NCAA stays mum on UNC scandal

Men's College Basketball, College Football, North Carolina Tar Heels

CHAPEL HILL, N.C. – It's a sunny morning on the campus of the University of North Carolina. But at the Ernie Williamson Center, which houses the Tar Heels athletics department, a cloud won't go away -- even though it doesn't look like the NCAA is coming back.

Over the past few months, first-year athletic director Bubba Cunningham has met with admissions officers to discuss what it takes for athletes to succeed academically at UNC. He has restructured his department and hired outside the university to bring some new ideas in. He has studied majors and summer school classes, reached out to faculty and tried to start mending the rift between athletics and academics.

But in the wake of major NCAA sanctions levied against UNC's football program, followed by a separate academic scandal involving the African and Afro-American Studies Department, a storm still lingers.

"We had some major violations, and I thought when we got the final report [from the NCAA] in March, that would be the end of it,'' said Cunningham, who was hired last October. "But the internal dialogue about how we're going to balance academics and athletics has lasted a lot longer publicly than I thought."

And for good reason.

Five months ago, the NCAA imposed a one-year postseason ban and scholarship reductions on UNC's football program as penalty for improper benefits and academic misconduct involving a tutor.

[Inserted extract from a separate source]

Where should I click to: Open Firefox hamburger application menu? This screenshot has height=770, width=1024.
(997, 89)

That was on top of the school's self-imposed penalties, which included 16 vacated wins, probation, the firing of football coach Butch Davis and the resignation of AD Dick Baddour after a 2010 season that saw 14 players miss at least one game.

But as an offshoot of the NCAA investigation, a UNC internal probe found that 54 AFAM classes were either "aberrant" or "irregularly" taught from summer 2007 to summer 2011. That included unauthorized grade changes, forged faculty signatures on grade rolls and limited or no class time.

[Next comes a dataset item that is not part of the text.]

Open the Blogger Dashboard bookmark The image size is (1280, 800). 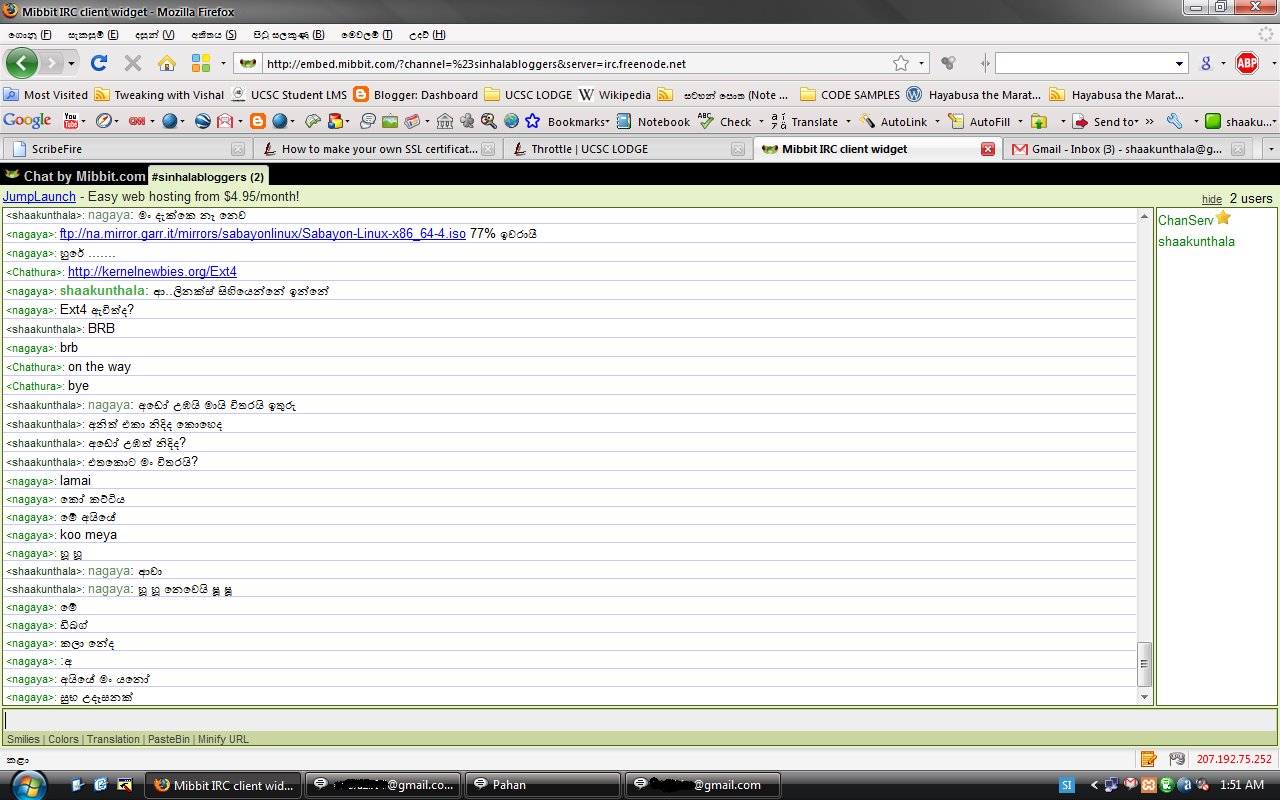click(x=416, y=95)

UNC, which issued its report on the AFAM probe in May, says no student received a grade without submitting written work. But more than 50 percent of the students in those suspect classes were athletes. As first reported by the (Raleigh) News & Observer, one class last summer had an enrollment of 19 -- 18 football players and one former football player.

Then late last month, a faculty committee looking into the scandal issued a new report stating that academic counselors assigned to the athletes might have pushed them into those classes.

"Although we may never know for certain, it was our impression from multiple interviews that a department staff member managed to use the system to help players by directing them to enroll in classes in the African and Afro-American Studies Department that turned out to be aberrant or irregularly taught,'' the report said. "We were told that athletes claimed they had been sent to Julius Nyang'oro [who taught 45 of the suspect classes] by the ASPSA (Academic Support Program for Student Athletes). This raises the question of whether they could also have been sent to other departments by [academic support] counselors."

Where's the NCAA?

Cunningham knows the situation looks bad because it is bad, but insists that it's an institutional, and not an NCAA, concern.

The school has confirmed that every student (and student-athlete) who got a grade in the suspect classes turned in assigned work, he said. The classes were open to all students, he added.

The faculty report stated that "there was a clear finding that only the former [AFAM] chair Julius Nyang'oro and Deborah Crowder, a former staff member, had been involved in problems with the courses in the department." (Nyang'oro, was forced to retire, while Crowder retired in 2009.)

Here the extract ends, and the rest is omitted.